WHAT YOU NEED TO DO: Return the lines below verbatim, from the line containing "You are a computer-use" through the end, and omit the pictures.

Click-target data:
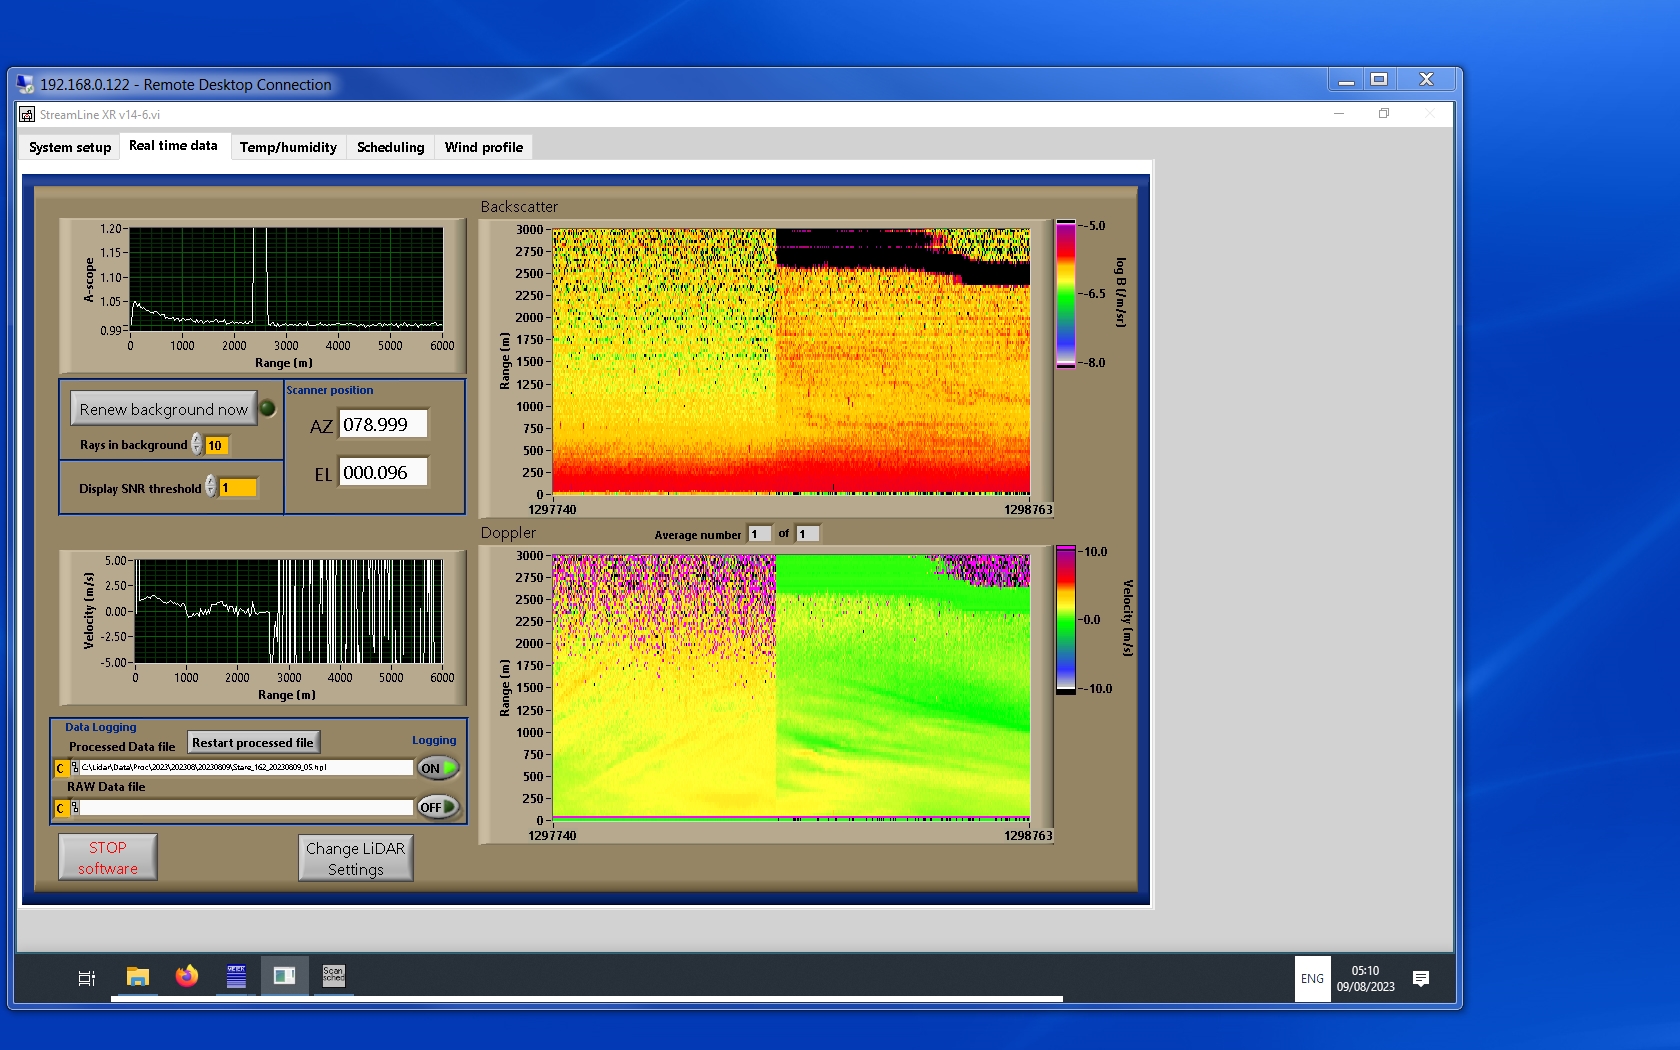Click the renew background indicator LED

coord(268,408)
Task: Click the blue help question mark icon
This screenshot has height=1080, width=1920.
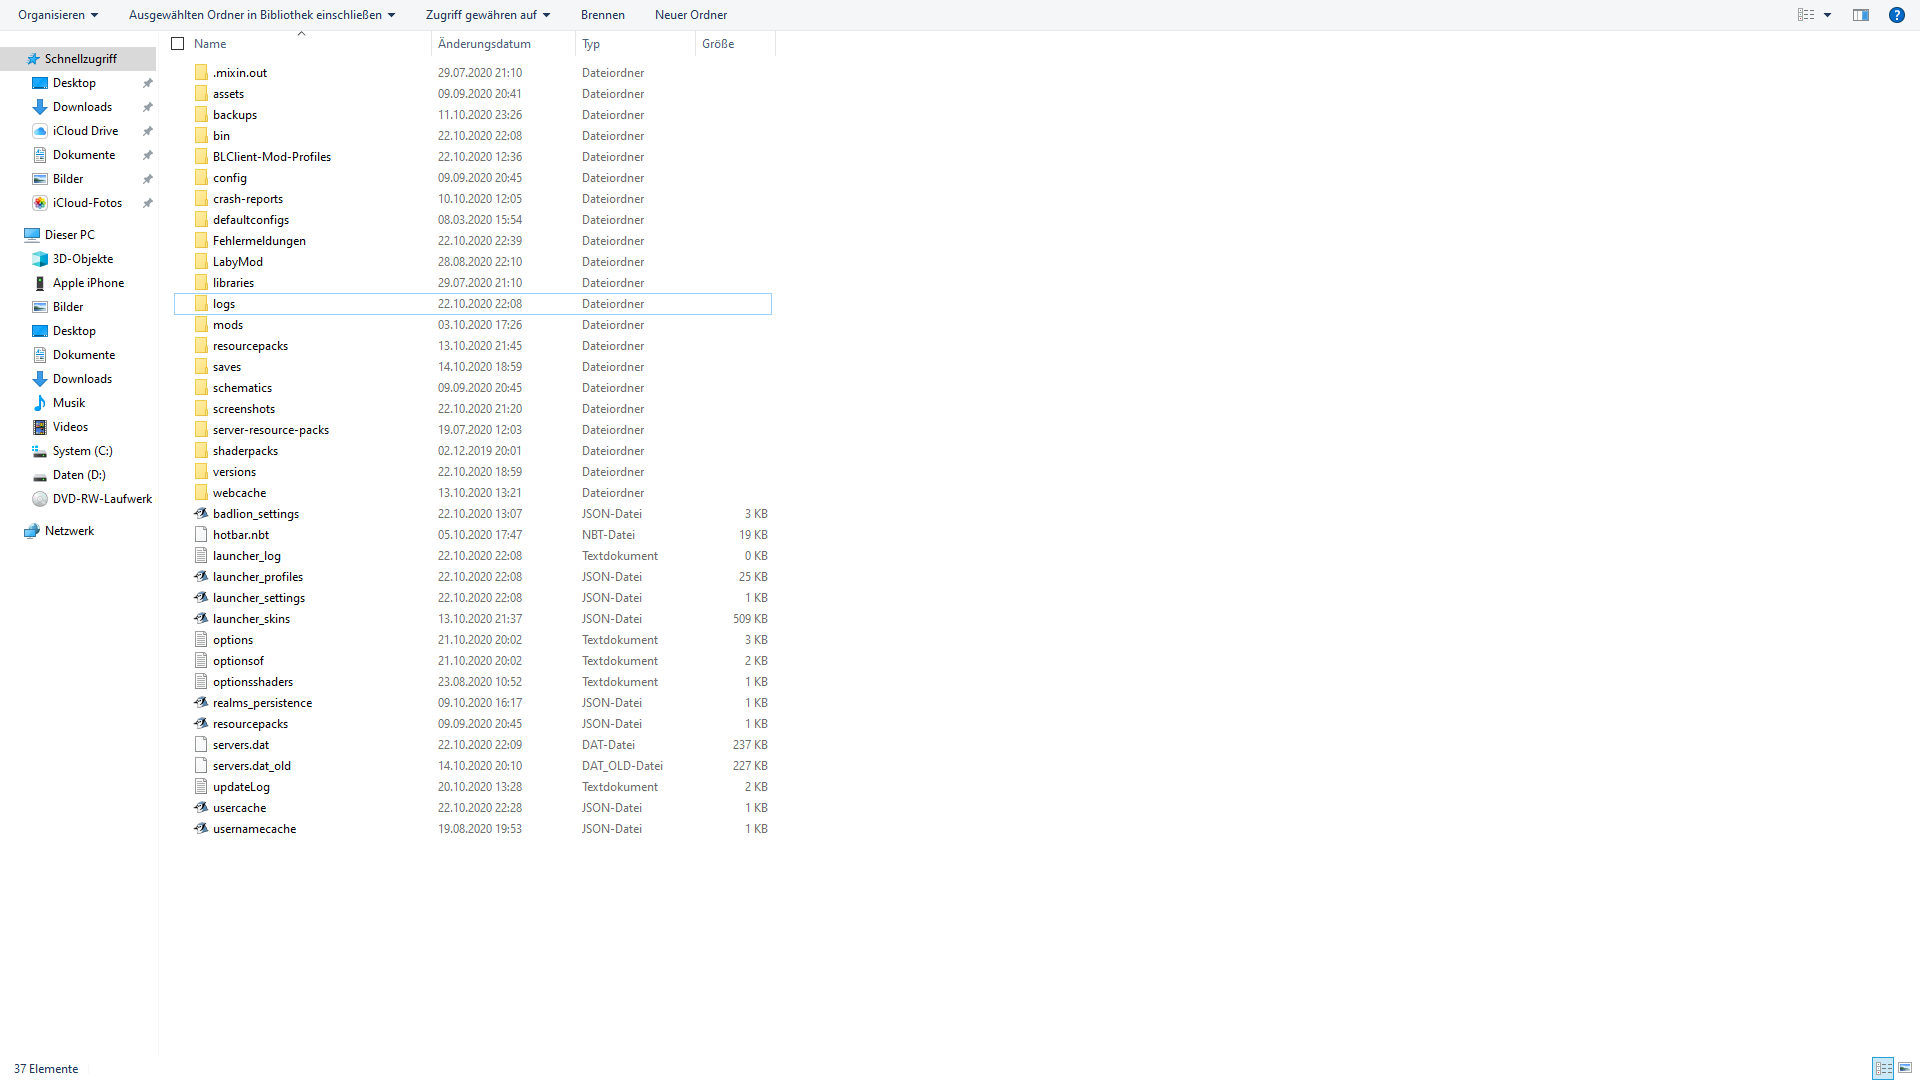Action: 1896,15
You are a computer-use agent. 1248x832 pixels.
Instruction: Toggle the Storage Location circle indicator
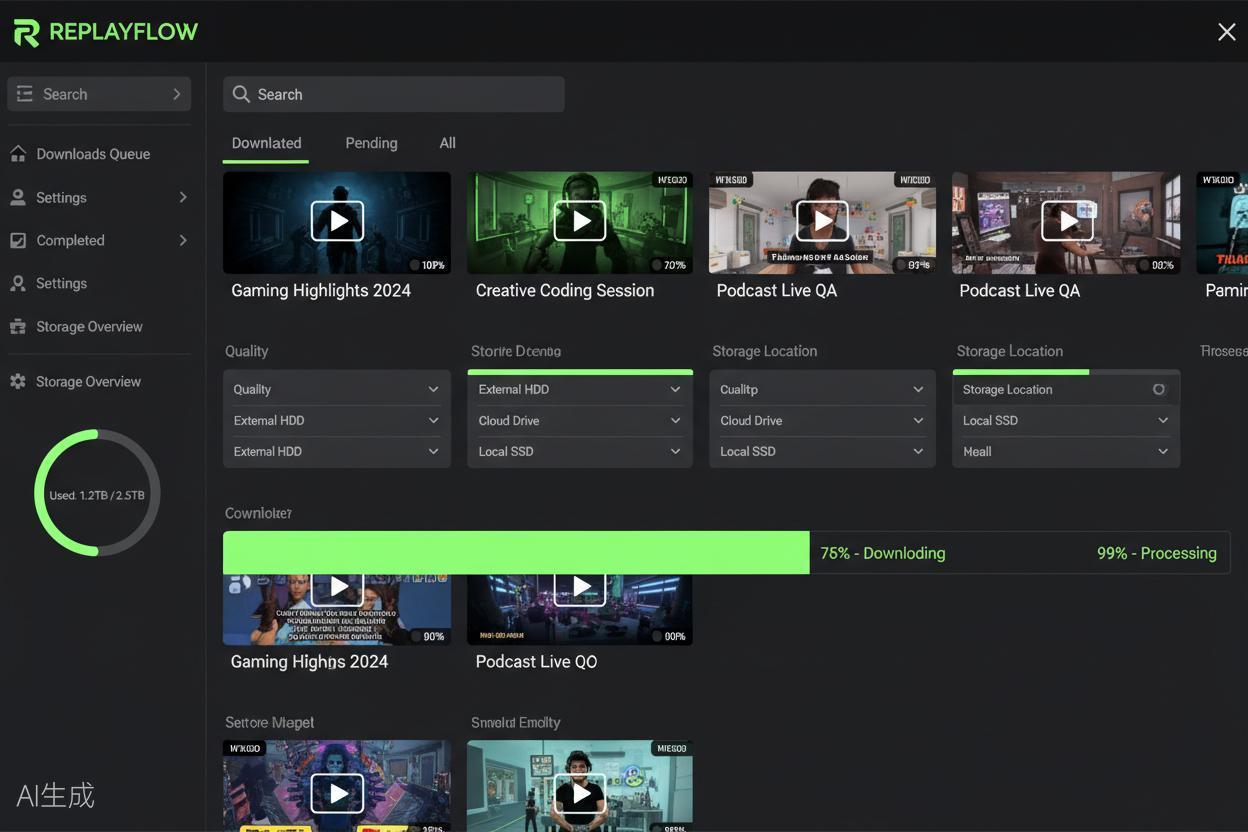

CORRECT ANSWER:
You are a computer-use agent. 1248x832 pixels.
Instruction: Toggle the Storage Location circle indicator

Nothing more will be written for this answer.